Work instruction: Return all lines from the entries below in which the word "color" is present.
====================
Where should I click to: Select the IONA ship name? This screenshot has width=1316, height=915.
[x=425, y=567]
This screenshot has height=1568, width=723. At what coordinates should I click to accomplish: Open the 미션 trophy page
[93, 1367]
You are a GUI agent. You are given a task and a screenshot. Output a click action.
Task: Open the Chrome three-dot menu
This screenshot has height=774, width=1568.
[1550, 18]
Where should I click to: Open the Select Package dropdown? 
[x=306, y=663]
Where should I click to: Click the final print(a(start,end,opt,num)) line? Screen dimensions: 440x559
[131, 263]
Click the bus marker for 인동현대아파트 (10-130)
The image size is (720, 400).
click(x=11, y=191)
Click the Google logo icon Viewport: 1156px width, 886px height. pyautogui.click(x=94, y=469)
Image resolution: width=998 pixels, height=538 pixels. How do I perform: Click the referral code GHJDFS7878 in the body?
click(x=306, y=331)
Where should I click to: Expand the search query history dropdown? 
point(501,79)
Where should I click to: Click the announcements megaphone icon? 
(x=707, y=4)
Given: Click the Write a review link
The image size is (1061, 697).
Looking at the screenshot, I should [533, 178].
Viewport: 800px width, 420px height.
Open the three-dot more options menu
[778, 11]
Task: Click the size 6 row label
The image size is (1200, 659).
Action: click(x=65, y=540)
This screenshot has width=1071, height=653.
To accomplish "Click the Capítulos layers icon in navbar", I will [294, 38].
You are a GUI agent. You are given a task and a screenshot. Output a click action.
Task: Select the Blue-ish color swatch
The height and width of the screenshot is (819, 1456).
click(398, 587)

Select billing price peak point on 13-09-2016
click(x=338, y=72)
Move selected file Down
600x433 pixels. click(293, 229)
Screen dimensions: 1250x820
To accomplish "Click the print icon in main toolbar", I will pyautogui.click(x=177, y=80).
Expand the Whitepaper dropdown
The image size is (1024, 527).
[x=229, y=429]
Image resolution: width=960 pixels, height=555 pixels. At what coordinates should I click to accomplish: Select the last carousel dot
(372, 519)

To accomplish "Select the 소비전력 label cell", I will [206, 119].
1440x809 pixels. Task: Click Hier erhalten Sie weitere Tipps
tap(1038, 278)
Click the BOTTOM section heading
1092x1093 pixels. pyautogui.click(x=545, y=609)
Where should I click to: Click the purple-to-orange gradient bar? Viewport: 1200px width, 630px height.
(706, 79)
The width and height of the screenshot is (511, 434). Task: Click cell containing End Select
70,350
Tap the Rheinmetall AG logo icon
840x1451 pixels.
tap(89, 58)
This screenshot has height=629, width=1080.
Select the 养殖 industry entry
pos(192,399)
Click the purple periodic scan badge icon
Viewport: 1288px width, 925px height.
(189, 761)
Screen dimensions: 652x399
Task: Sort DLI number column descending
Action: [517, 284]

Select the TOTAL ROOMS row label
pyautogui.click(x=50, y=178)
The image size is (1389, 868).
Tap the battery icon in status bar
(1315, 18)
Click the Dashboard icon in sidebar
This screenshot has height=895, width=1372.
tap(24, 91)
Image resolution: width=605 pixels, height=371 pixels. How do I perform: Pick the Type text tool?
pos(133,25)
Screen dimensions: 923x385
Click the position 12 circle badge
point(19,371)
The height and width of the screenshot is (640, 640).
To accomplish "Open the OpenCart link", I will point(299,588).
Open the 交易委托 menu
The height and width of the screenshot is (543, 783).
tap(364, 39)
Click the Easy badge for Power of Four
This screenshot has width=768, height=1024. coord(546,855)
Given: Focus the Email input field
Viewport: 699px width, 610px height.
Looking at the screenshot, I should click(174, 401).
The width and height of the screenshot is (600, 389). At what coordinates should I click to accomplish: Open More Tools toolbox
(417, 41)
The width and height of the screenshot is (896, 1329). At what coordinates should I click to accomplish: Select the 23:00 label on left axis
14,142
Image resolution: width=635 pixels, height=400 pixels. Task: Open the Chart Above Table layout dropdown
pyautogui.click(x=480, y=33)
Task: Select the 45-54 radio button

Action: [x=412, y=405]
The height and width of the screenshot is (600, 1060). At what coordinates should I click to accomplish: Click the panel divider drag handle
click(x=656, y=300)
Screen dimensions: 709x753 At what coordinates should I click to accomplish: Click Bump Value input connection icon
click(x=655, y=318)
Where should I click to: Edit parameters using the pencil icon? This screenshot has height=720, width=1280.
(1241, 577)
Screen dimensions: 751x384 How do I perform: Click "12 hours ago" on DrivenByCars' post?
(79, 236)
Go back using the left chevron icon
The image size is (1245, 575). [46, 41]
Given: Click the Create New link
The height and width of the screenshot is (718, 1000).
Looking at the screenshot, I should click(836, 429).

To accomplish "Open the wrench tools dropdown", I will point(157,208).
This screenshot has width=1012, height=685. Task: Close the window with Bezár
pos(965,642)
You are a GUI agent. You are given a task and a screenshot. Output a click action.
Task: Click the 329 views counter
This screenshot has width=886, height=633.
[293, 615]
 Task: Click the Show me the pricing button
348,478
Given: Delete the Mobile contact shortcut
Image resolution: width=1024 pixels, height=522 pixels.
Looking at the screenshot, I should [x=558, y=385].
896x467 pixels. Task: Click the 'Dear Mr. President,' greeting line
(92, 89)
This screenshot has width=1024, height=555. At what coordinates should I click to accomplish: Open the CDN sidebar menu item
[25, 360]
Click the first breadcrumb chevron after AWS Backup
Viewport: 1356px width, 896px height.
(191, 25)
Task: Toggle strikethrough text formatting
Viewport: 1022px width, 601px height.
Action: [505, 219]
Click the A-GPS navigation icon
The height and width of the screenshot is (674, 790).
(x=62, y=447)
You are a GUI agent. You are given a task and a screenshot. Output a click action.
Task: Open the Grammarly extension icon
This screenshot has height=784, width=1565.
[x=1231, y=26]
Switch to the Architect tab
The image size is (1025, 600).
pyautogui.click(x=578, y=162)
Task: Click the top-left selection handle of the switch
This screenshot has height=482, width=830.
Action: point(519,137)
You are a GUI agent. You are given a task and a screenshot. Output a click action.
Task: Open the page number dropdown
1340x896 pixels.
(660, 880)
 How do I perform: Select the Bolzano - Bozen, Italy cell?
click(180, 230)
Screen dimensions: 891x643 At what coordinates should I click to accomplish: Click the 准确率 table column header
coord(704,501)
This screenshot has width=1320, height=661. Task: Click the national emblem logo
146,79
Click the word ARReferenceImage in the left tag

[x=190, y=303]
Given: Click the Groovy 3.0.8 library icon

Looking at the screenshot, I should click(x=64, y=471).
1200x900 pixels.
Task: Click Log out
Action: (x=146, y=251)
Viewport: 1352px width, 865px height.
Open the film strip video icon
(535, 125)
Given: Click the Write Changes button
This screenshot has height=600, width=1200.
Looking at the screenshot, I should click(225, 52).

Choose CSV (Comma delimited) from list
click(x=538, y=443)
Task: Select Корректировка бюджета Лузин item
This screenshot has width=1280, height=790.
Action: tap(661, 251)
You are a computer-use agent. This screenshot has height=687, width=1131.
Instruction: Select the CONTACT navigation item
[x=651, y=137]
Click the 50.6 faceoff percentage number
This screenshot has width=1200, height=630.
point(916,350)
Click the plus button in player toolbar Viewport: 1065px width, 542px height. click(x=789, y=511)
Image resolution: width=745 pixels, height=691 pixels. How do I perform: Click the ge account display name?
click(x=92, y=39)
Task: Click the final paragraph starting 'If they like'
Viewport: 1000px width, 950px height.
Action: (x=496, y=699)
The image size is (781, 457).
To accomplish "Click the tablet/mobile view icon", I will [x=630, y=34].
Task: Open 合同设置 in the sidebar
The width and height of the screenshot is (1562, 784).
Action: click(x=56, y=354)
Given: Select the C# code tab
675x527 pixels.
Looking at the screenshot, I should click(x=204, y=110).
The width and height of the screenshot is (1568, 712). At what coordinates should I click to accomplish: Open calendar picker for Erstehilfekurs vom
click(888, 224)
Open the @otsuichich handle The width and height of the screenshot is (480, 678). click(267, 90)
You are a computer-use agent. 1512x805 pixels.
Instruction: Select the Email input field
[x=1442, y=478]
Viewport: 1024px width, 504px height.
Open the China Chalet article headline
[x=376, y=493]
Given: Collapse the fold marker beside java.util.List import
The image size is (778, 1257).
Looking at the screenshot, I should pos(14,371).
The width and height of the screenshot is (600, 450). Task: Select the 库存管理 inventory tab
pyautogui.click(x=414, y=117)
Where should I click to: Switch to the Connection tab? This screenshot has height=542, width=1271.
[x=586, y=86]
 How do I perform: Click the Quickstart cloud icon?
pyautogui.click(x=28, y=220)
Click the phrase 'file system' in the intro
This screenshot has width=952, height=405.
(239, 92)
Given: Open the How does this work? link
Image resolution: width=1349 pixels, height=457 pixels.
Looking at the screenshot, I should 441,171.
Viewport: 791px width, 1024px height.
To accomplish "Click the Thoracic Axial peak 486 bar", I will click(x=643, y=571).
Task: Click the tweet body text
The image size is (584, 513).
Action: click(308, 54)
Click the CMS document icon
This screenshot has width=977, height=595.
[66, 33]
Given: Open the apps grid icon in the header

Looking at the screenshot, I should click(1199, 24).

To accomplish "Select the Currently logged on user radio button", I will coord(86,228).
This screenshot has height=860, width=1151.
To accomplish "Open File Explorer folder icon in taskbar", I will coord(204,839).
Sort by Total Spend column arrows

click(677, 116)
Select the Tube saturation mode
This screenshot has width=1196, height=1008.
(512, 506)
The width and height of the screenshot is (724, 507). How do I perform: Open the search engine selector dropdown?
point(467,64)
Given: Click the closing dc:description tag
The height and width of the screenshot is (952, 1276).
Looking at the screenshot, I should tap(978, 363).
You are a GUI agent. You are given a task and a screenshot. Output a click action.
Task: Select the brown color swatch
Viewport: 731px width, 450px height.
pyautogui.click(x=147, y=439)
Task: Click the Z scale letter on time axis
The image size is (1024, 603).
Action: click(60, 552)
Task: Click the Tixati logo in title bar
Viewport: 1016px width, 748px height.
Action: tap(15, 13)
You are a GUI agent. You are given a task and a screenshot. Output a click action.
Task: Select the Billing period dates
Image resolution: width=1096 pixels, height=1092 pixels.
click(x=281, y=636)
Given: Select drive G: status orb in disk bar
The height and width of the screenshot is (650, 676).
====================
The completed task:
Task: Select the Blue-ish color swatch
Task: Select the brown color swatch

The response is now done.